## DATASET
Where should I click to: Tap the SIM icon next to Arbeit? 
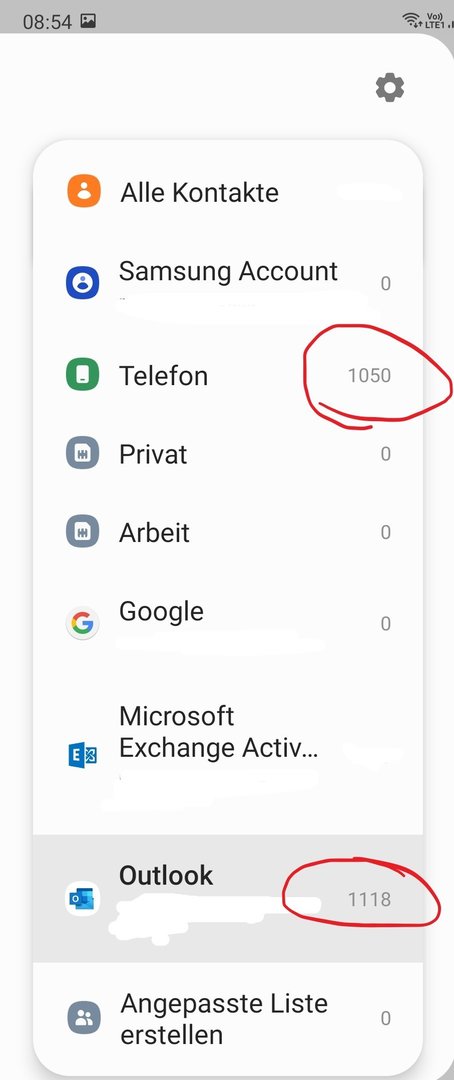(x=83, y=532)
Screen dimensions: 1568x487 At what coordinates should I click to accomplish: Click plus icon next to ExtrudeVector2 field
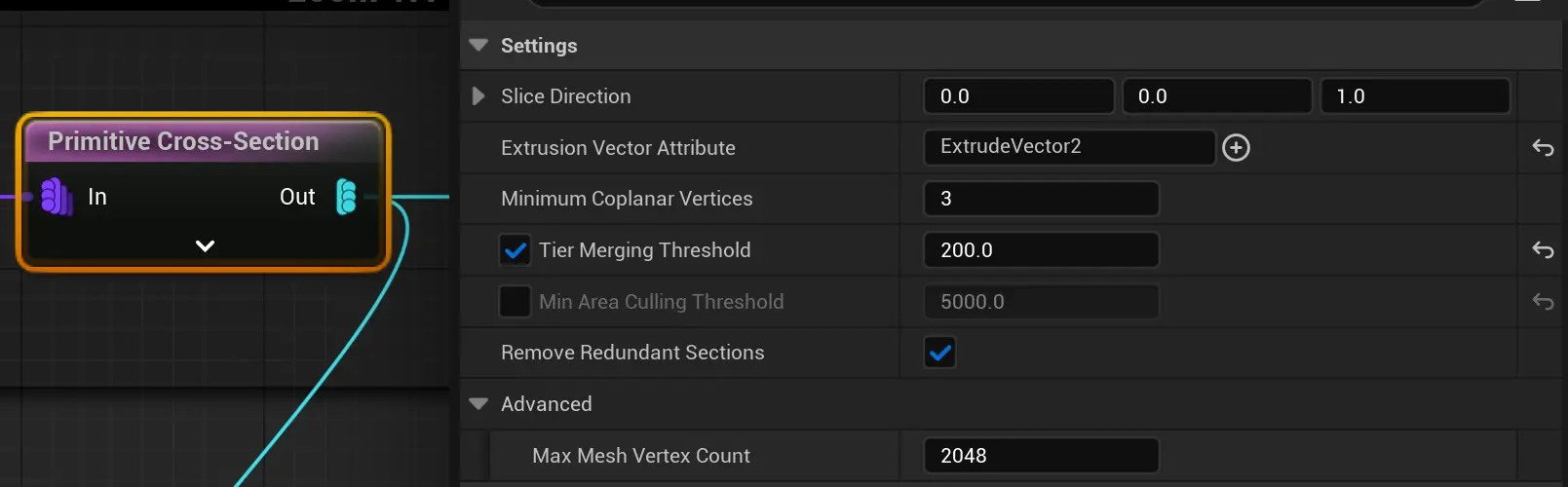[x=1236, y=147]
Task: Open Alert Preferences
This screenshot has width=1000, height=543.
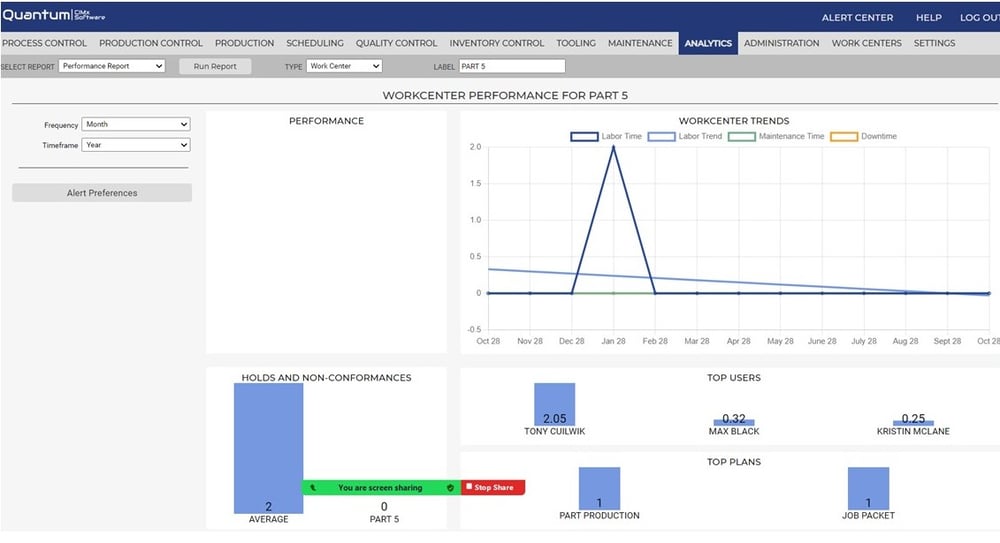Action: click(102, 193)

## TASK DETAILS
Without any pictures, return the material above exactly.

## THE COMPLETED TASK
Where should I click to: Tap the SIM icon next to Arbeit? 
(x=83, y=532)
Screen dimensions: 1568x487 At what coordinates should I click to accomplish: Click plus icon next to ExtrudeVector2 field
[x=1236, y=147]
Task: Open Alert Preferences
This screenshot has width=1000, height=543.
Action: click(102, 193)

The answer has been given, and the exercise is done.